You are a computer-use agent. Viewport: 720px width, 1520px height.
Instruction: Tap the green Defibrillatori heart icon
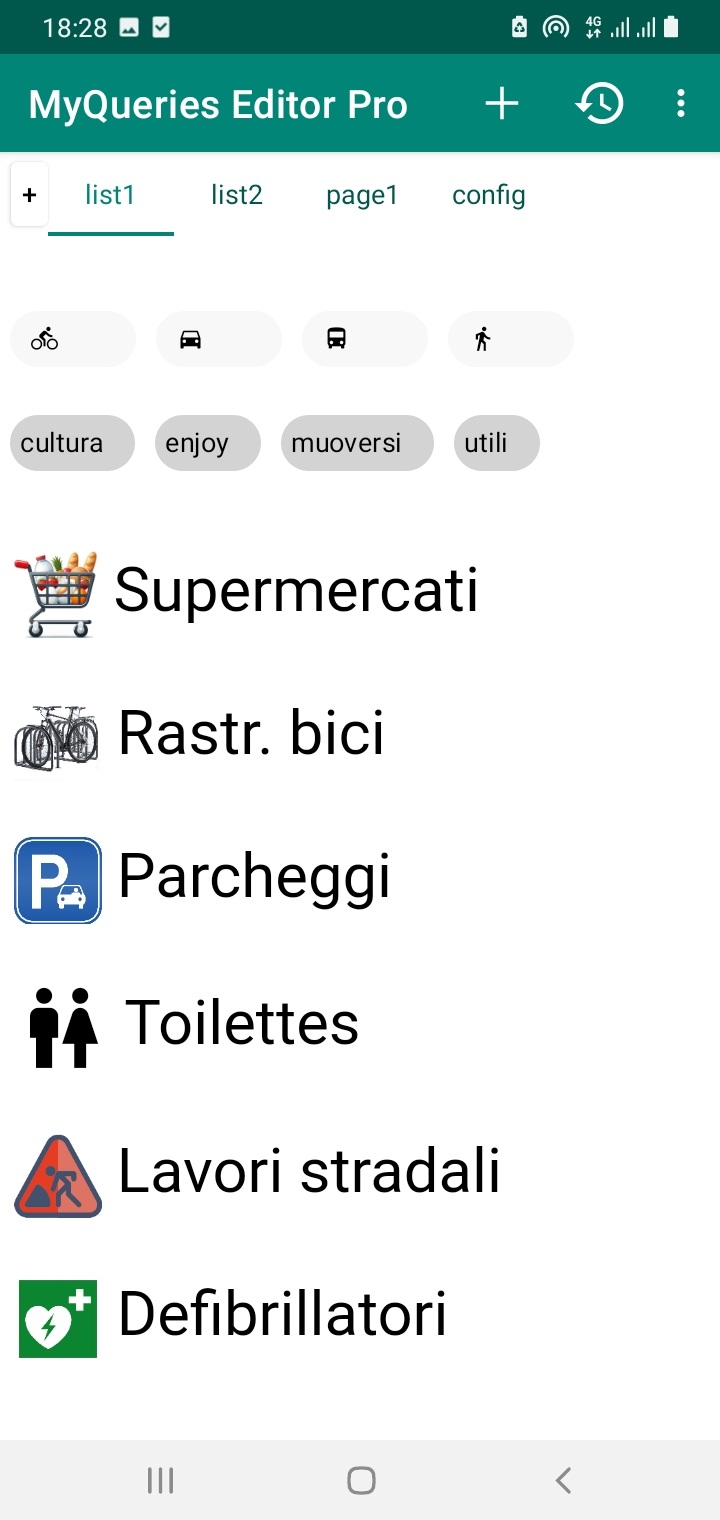pos(58,1318)
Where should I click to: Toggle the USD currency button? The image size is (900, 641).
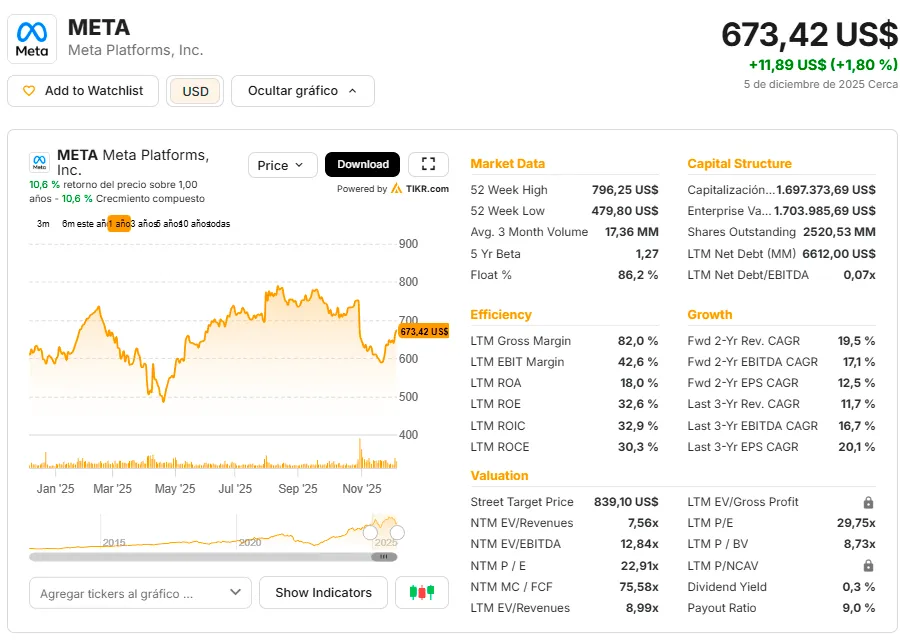click(195, 91)
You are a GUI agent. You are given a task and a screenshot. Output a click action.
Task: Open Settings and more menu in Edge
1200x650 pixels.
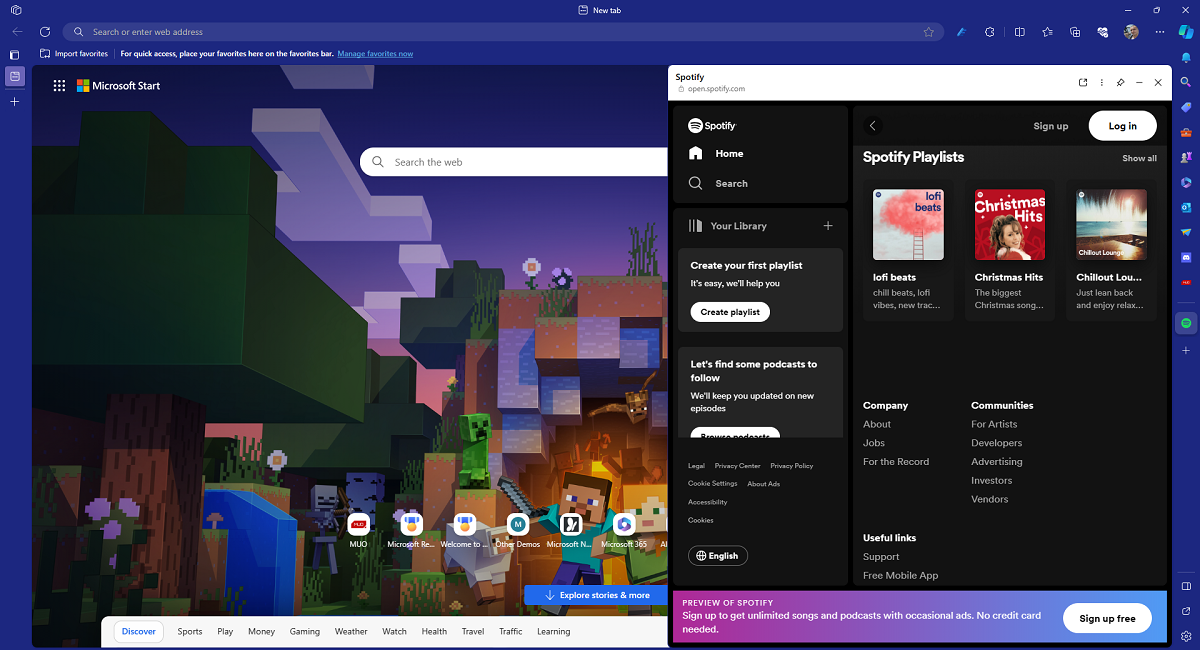1160,32
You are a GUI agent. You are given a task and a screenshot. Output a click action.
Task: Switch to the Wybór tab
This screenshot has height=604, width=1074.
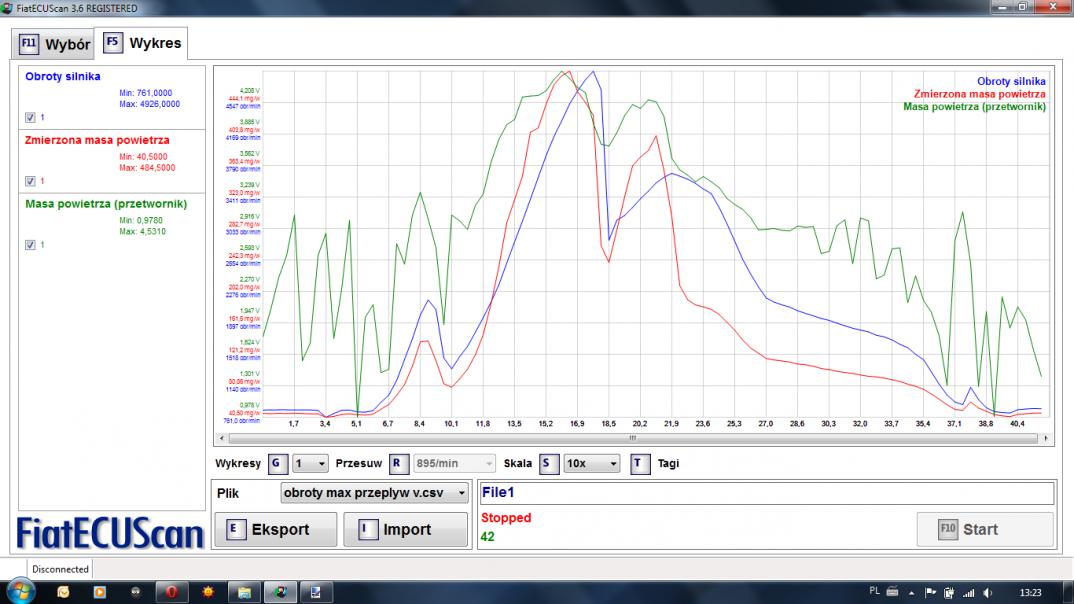(56, 45)
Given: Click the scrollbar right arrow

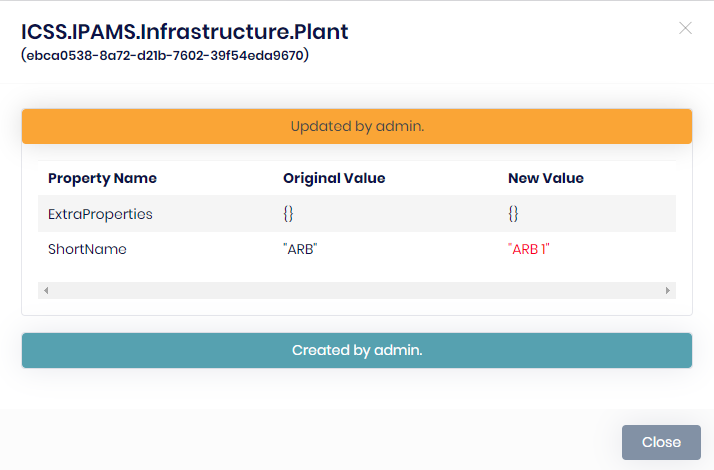Looking at the screenshot, I should [668, 290].
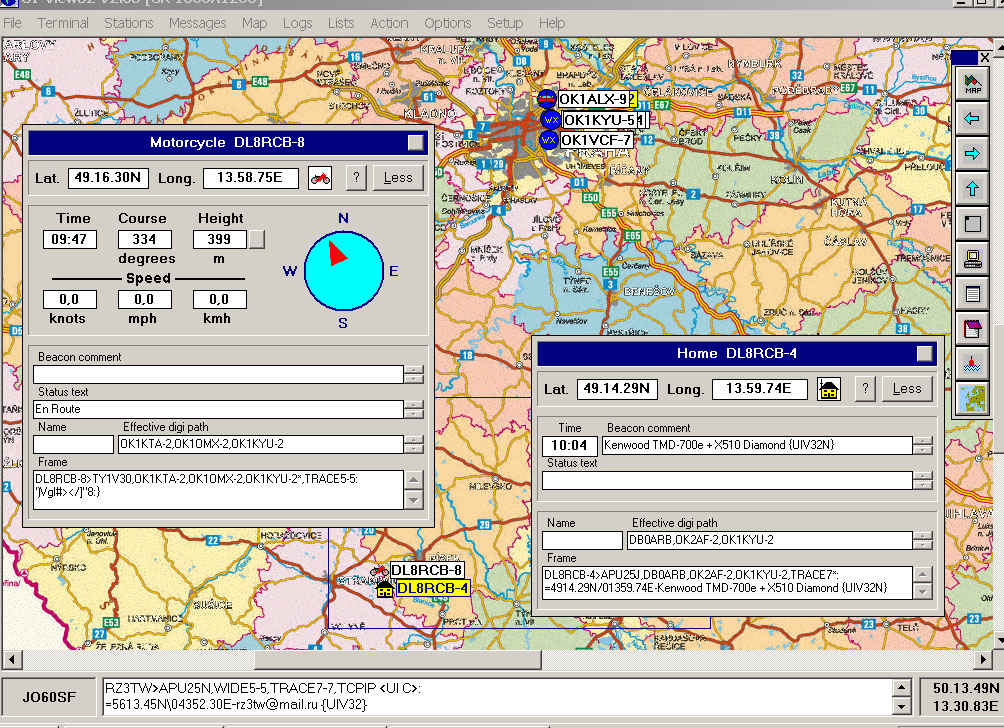Click the small button beside Height field
This screenshot has width=1004, height=728.
click(257, 239)
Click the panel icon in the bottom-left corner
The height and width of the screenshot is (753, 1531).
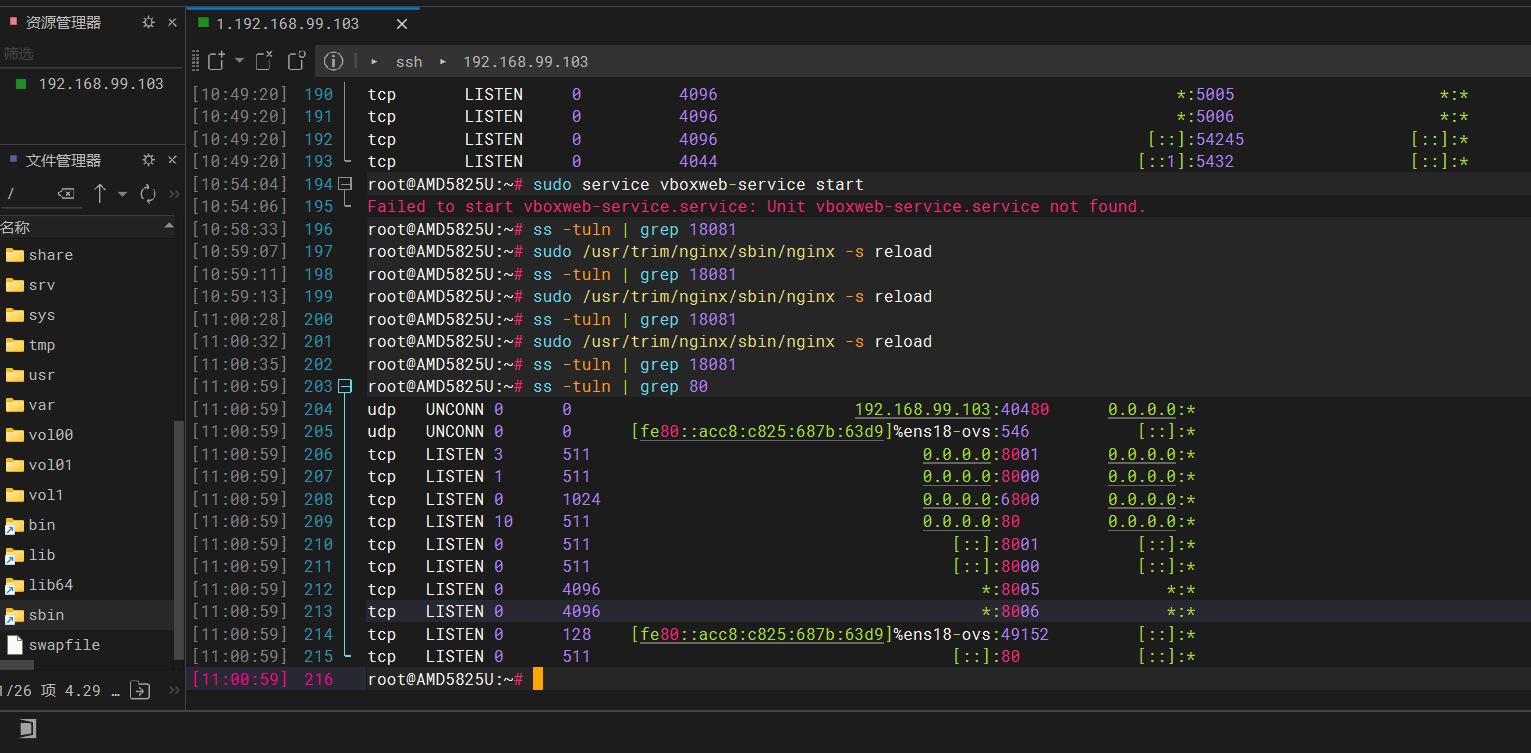point(27,729)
........
Task details:
Return all records verbatim and drop the pictures.

Result below:
You are a computer-use agent. Viewport: 720px width, 1520px height.
Instruction: Tap the green Defibrillatori heart icon
pos(58,1318)
Where should I click to: Toggle the USD currency button? The image size is (900, 641).
click(195, 91)
You are a GUI agent. You are given a task and a screenshot. Output a click action.
Task: Open Settings and more menu in Edge
1200x650 pixels.
1160,32
You are a GUI agent. You are given a task and a screenshot. Output a click action.
Task: Switch to the Wybór tab
This screenshot has height=604, width=1074.
(56, 45)
Given: Click the scrollbar right arrow

Looking at the screenshot, I should [668, 290].
Click the small button beside Height field
This screenshot has width=1004, height=728.
click(257, 239)
Click the panel icon in the bottom-left corner
The height and width of the screenshot is (753, 1531).
point(27,729)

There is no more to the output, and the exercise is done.